Mit Facebook fing es an, dann kamen 50.000
Binnen weniger Monate ist der 47-jährige IT-Spezialist zum Kopf der außerparlamentarischen Opposition geworden. Als die Regierungspartei „Recht und Gerechtigkeit“ (PiS) kurz nach ihrem Wahlsieg im Oktober das Verfassungstribunal und den öffentlichen Rundfunk ins Visier nahm, gründete er am 19. November die Facebook-Gruppe „Komitee zur Verteidigung der Demokratie“ (KOD). Binnen drei Tagen schlossen sich mehr als 30.000 Polen an; heute hat die Facebook-Gruppe 59.000 Mitglieder. Zur ersten Großdemonstration Anfang Dezember kamen 50.000 in verschiedenen Städten Polens. Kürzlich, Anfang Mai, protestierten sogar 250.000.
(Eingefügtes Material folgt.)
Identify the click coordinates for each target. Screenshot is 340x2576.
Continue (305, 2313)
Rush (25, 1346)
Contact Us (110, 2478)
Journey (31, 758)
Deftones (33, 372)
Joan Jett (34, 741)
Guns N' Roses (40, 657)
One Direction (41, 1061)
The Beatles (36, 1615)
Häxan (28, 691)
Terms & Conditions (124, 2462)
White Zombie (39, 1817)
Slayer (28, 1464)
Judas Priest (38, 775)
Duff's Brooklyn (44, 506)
Auch wenn sich die Gesellschaft wehrt: Kijowski glaubt nicht, dass die Regierung in den Konflikten um Medien und Gerichtswesen nachgeben wird. Oder dass sie gar stürzt wie beim ersten Mal, als die PiS 2005 an die Macht kam und ihre Koalition nach zwei Jahren zerbrach. Diesmal hat sie die absolute Mehrheit im Parlament und wird mindestens vier Jahre an der Macht bleiben. Die will er nutzen, „um die Gesellschaft fortzubilden“.
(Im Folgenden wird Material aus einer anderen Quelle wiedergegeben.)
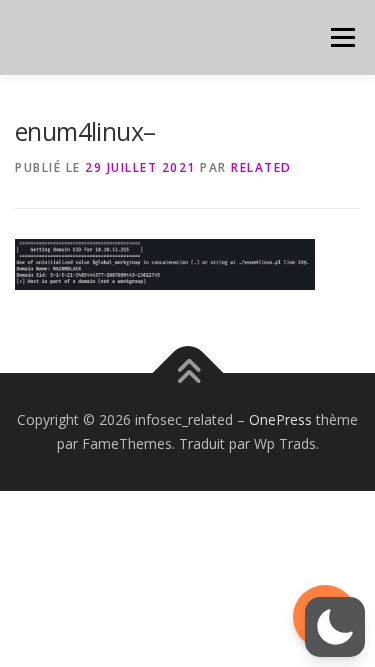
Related (261, 167)
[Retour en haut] (187, 373)
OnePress (280, 419)
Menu (341, 37)
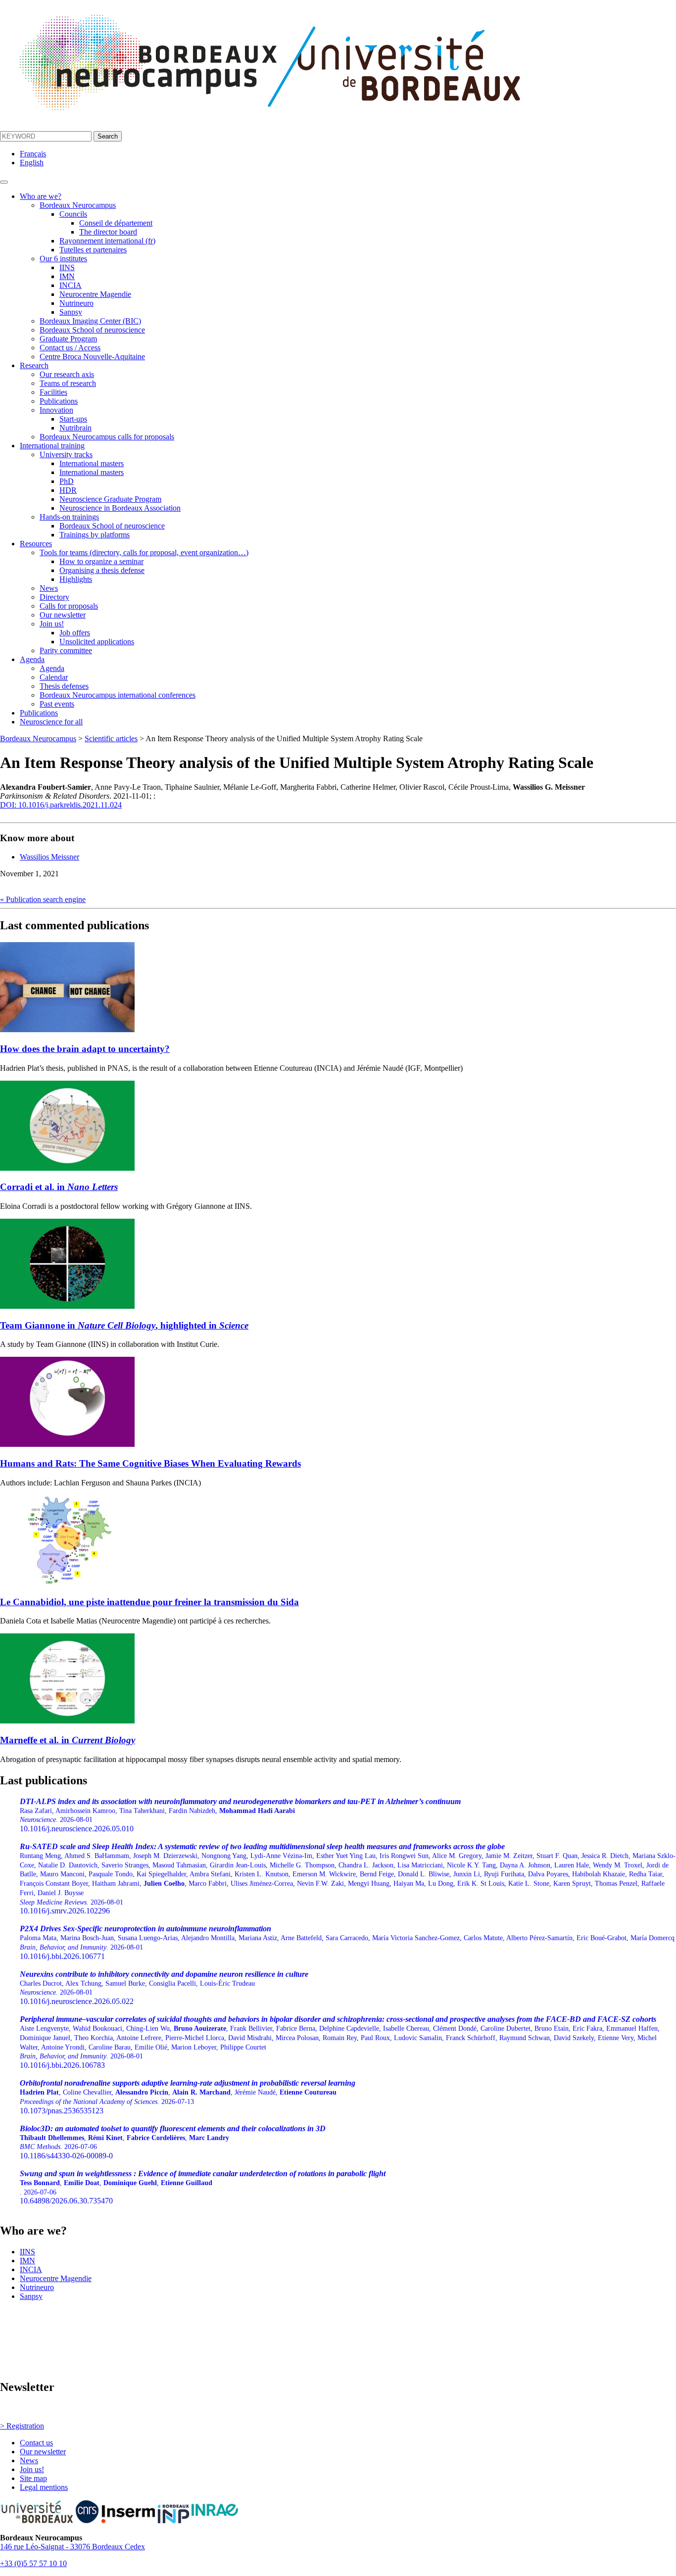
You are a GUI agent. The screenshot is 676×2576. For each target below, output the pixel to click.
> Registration (22, 2426)
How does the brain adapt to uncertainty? (85, 1049)
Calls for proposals (69, 606)
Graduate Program (68, 338)
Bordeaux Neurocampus (78, 205)
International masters (91, 463)
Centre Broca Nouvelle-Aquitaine (92, 356)
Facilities (53, 392)
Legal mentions (44, 2487)
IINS (67, 267)
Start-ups (73, 419)
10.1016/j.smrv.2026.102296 (348, 1878)
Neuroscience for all (51, 721)
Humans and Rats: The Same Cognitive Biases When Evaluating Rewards (150, 1463)
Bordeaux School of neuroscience (92, 330)
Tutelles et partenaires (93, 249)
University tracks (66, 454)
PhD (66, 481)
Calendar (54, 677)
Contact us (36, 2442)
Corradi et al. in (59, 1187)
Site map (33, 2478)
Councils (73, 214)
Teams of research (68, 383)
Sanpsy (70, 312)
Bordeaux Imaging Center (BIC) (90, 321)
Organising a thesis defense (102, 570)
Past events (57, 704)
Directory (54, 597)
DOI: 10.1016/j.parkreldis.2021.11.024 (61, 805)
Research (34, 365)
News (49, 588)
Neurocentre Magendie (95, 294)
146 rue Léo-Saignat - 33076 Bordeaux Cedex (72, 2546)
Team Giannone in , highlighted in (124, 1325)
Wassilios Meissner (49, 857)
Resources (36, 543)
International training (52, 445)
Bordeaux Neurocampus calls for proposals (107, 436)
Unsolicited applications (96, 641)
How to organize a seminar (101, 561)
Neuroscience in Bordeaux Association (120, 508)
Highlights (75, 579)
Politik gilt als schmutzig
Die meisten Bürger wollten mit Politiknichts zu tun haben. Die gelte als "schmutzig". Das müsse sich ändern. Vor 1989, als die polnische Solidarnosc sich daran machte, die kommunistische Diktatur zu stürzen, und in den Wendejahren "wussten wir, wer die Guten und wer die Bösen sind". Nächtelang habe man darüber diskutiert, "was die Grundfesten des Gemeinwesens sind". Doch "als wir die Freiheit erkämpft hatten, haben wir aufgehört, darüber zu reden". Nun galt: "Jeder ist seines Glückes Schmied. Wir haben die gemeinsamen Interessen vernachlässigt. Die großen Ziele waren klar: die Wirtschaft aufbauen, der Beitritt zur Nato und zur Europäischen Union. Aber wir haben verlernt, über unsere Zukunft zu diskutieren."
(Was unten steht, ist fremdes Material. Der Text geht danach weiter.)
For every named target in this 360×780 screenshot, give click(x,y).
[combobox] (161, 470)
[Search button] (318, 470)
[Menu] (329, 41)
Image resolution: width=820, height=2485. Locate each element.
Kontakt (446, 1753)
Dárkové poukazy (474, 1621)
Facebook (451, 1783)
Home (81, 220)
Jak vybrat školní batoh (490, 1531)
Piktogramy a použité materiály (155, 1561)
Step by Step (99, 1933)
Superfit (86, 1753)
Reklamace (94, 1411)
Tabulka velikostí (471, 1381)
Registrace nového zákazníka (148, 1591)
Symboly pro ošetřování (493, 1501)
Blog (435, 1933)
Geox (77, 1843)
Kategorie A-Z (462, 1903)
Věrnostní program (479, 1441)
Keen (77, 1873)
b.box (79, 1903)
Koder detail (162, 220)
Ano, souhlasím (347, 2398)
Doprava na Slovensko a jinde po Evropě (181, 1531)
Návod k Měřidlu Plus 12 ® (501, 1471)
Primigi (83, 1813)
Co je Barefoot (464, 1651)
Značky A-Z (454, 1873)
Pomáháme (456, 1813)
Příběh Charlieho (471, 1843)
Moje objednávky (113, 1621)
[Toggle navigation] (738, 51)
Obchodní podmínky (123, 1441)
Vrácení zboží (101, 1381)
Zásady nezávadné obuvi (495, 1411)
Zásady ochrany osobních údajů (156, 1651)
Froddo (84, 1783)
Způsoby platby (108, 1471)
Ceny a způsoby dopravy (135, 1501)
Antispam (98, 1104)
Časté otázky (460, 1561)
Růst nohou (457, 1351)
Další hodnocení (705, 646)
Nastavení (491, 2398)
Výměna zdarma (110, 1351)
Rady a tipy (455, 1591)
Das möchte er jetzt nachholen. Die Bürger sollen sich, erstens, auf ihr Recht auf politische Teilhabe besinnen; nur 51 Prozent waren 2015 zur Wahl gegangen. Er will, zweitens, unabhängige Medien aufbauen. Davon gebe es zwar einige wie die „Gazeta Wyborcza“ oder den Fernsehsender TVN 24. Aber je mehr es seien und „je dichter das Informationsangebot im Internet“, desto besser. Dort könnten auch Journalisten Arbeit finden, die jetzt auf Druck der PiS aus dem öffentlichen Rundfunk entlassen werden. Eine Führungsfigur der neuen unabhängigen Medien werde Magdalena Jethon sein, die langjährige Programmdirektorin des populären dritten Radiosenders "Trojka". Auch soll eine Art polnisches Wikileaks entstehen, das Dokumente zur politischen Einflussnahme veröffentlicht und das Gerichtswesen beobachtet.
Gesellschaftliche Debatten als "Raum der Freiheit"
Drittens solle es wieder "gesamtgesellschaftliche Debatten, die zum Nachdenken anregen", geben: "Welches Polen wollen wir?" Kijowski nennt das einen "Raum der Freiheit".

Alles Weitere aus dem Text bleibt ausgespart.